Screen element location items:

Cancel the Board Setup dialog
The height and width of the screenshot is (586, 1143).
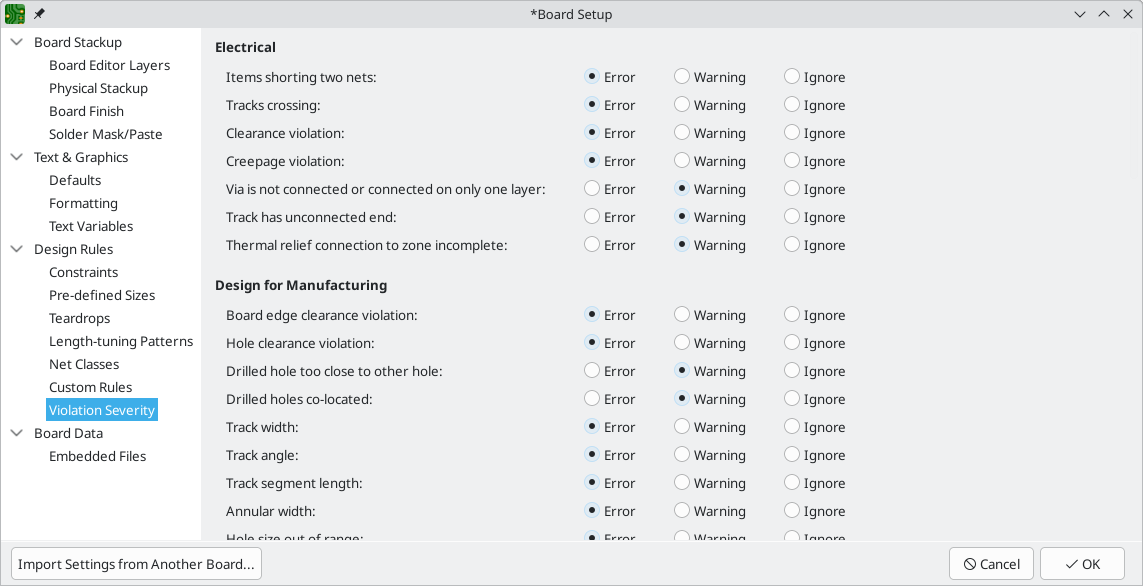(x=991, y=564)
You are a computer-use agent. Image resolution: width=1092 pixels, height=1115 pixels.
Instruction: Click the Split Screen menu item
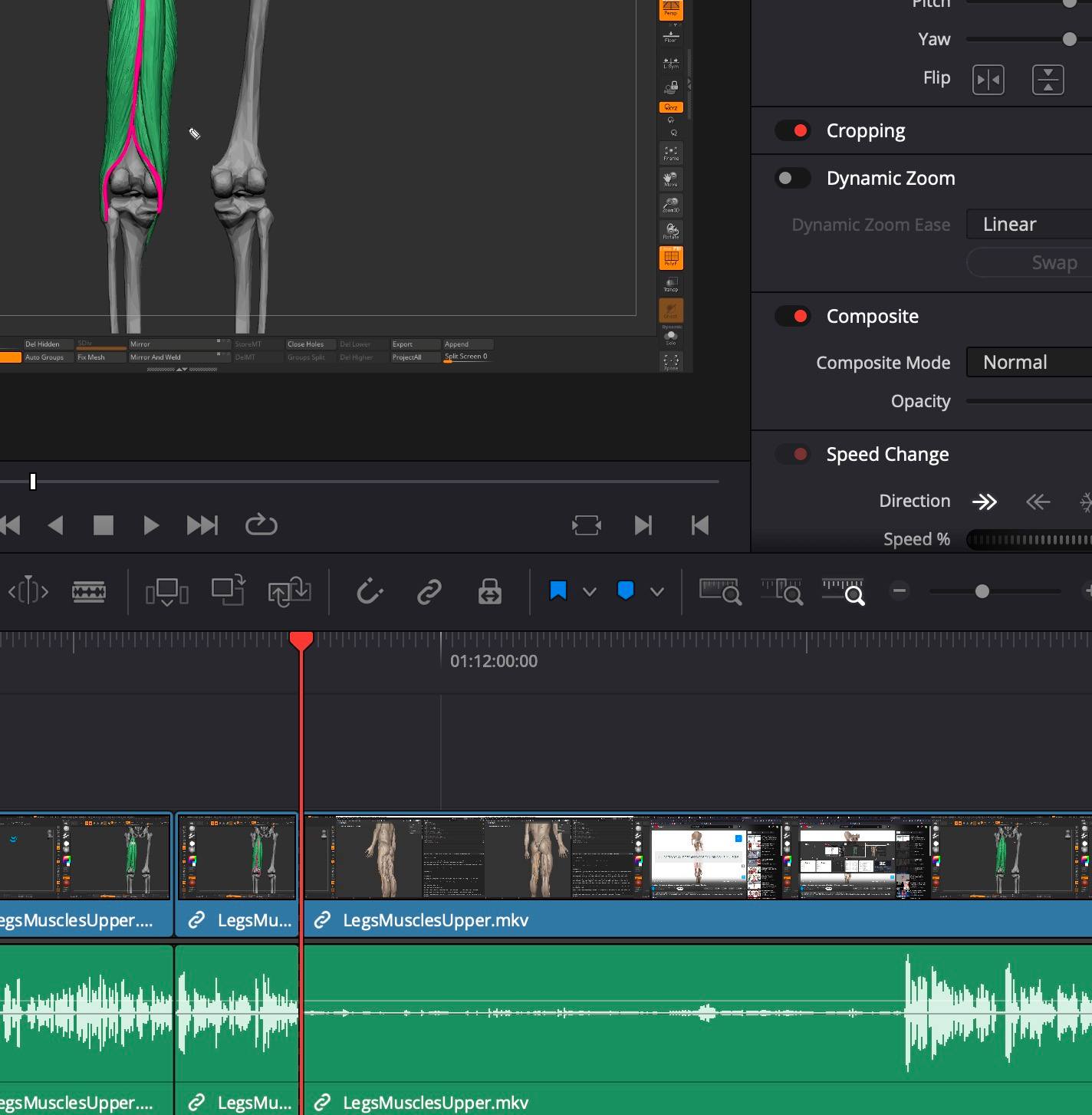[466, 357]
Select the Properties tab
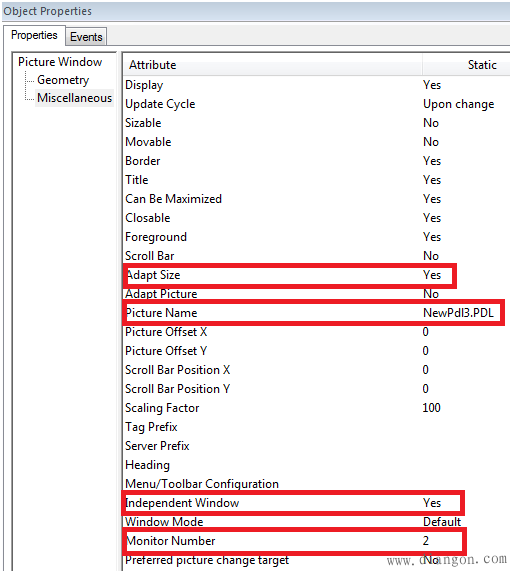This screenshot has width=512, height=573. [x=34, y=35]
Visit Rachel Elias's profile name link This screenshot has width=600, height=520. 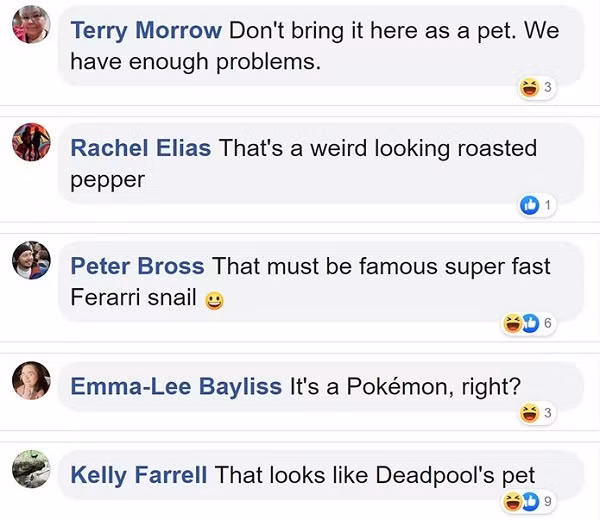141,149
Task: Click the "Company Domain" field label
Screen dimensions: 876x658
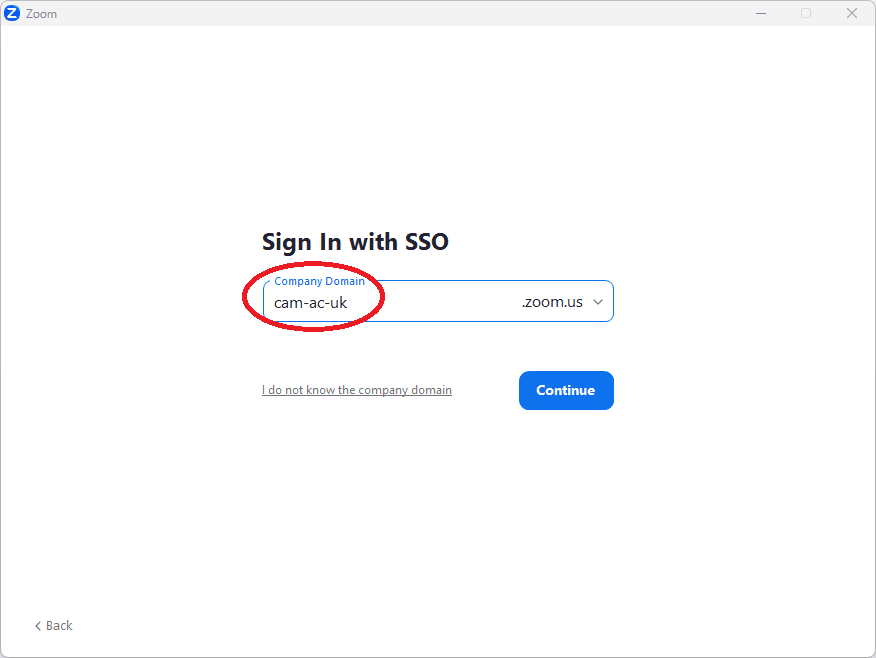Action: coord(319,281)
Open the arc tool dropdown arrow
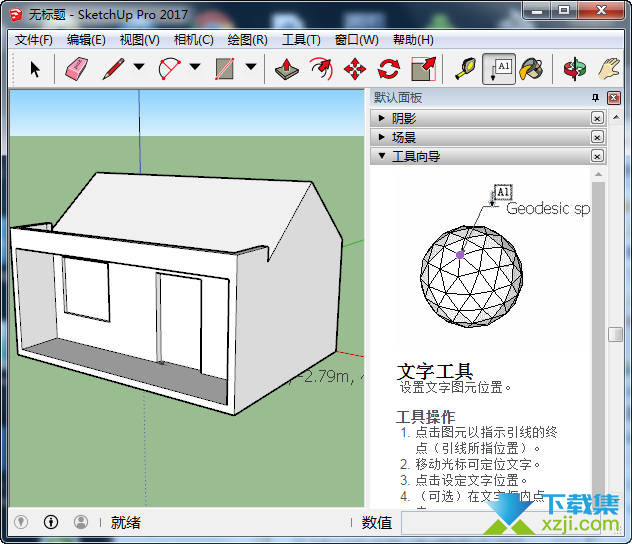Image resolution: width=632 pixels, height=544 pixels. tap(195, 68)
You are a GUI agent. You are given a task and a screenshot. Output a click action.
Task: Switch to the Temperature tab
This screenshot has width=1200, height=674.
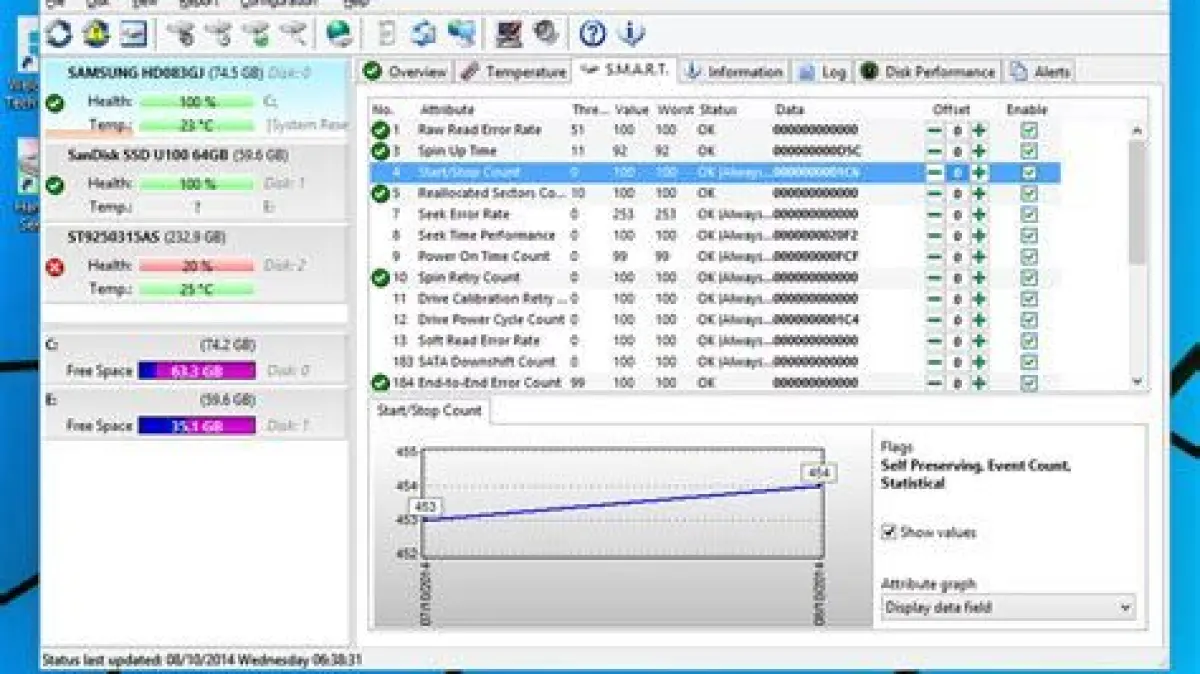(x=513, y=72)
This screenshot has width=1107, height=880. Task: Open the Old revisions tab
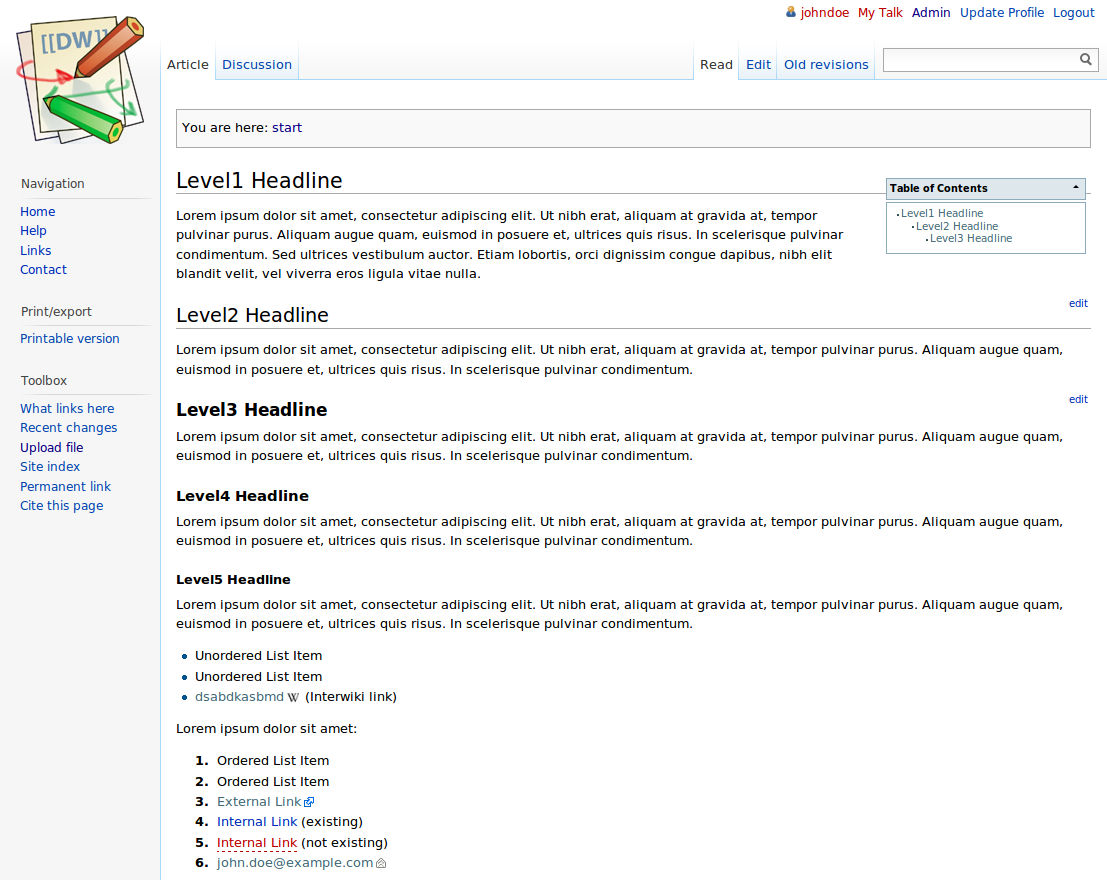click(826, 64)
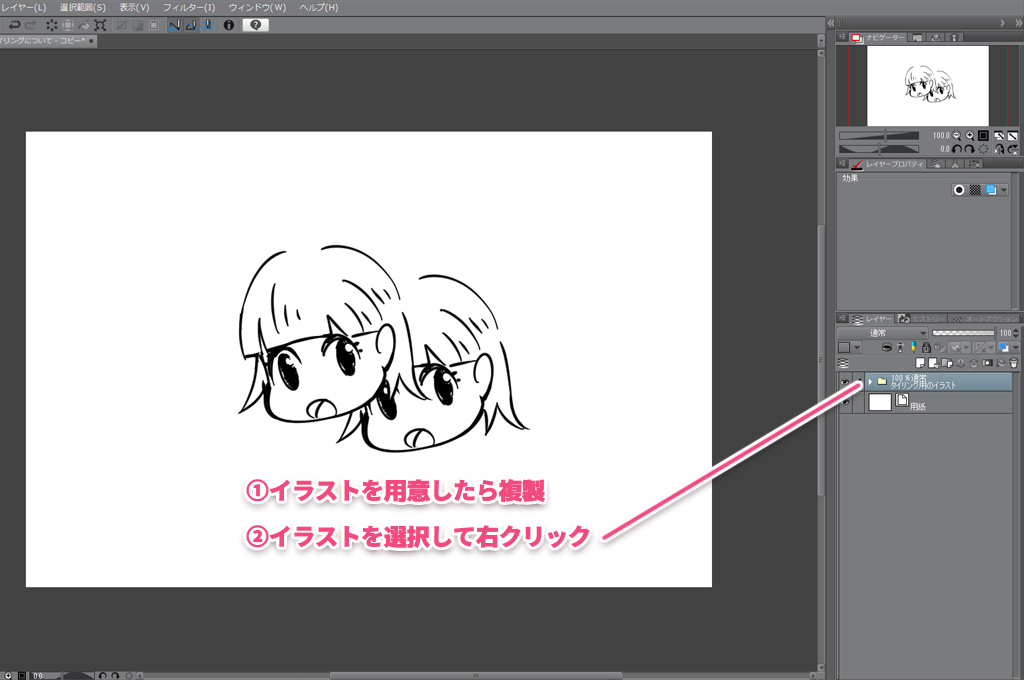Expand the タイリング用のイラスト layer folder
This screenshot has height=680, width=1024.
click(x=870, y=382)
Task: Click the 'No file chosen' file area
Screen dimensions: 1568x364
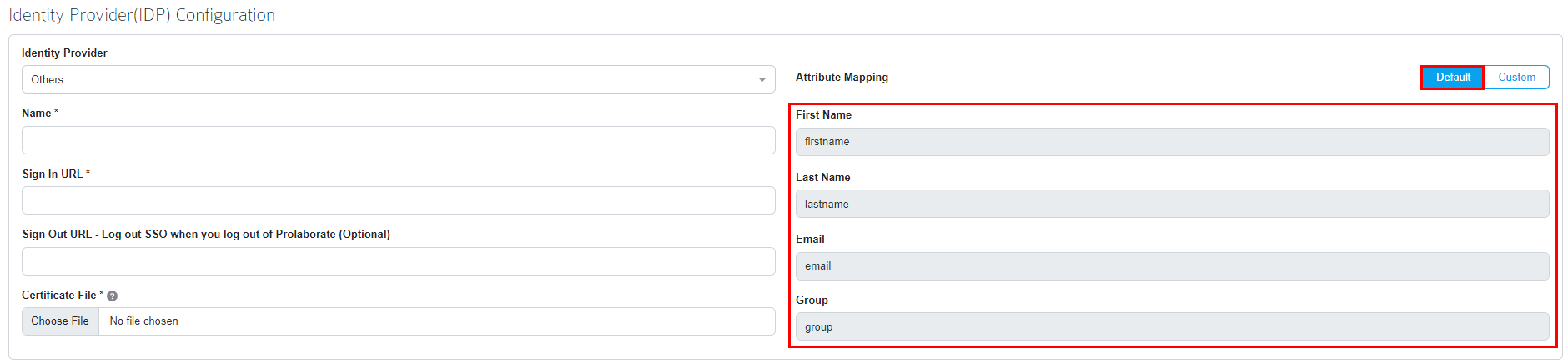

JOB -
Please lay out the items as a numbered list, starting at the line that contains "You are a GUI" and ending with the last line of the items, with blank lines omitted. Leave the pictures out of the list.

FULL SOLUTION -
1. You are a GUI agent. You are given a task and a screenshot. Output a click action.
2. Task: Switch to the Temperature tab
3. This screenshot has width=1200, height=674.
4. (x=513, y=72)
5. This screenshot has width=1107, height=880. Task: Open the Old revisions tab
6. click(826, 64)
7. Expand the タイリング用のイラスト layer folder
8. This screenshot has height=680, width=1024.
9. click(x=870, y=382)
10. Task: Click the 'No file chosen' file area
11. Screen dimensions: 1568x364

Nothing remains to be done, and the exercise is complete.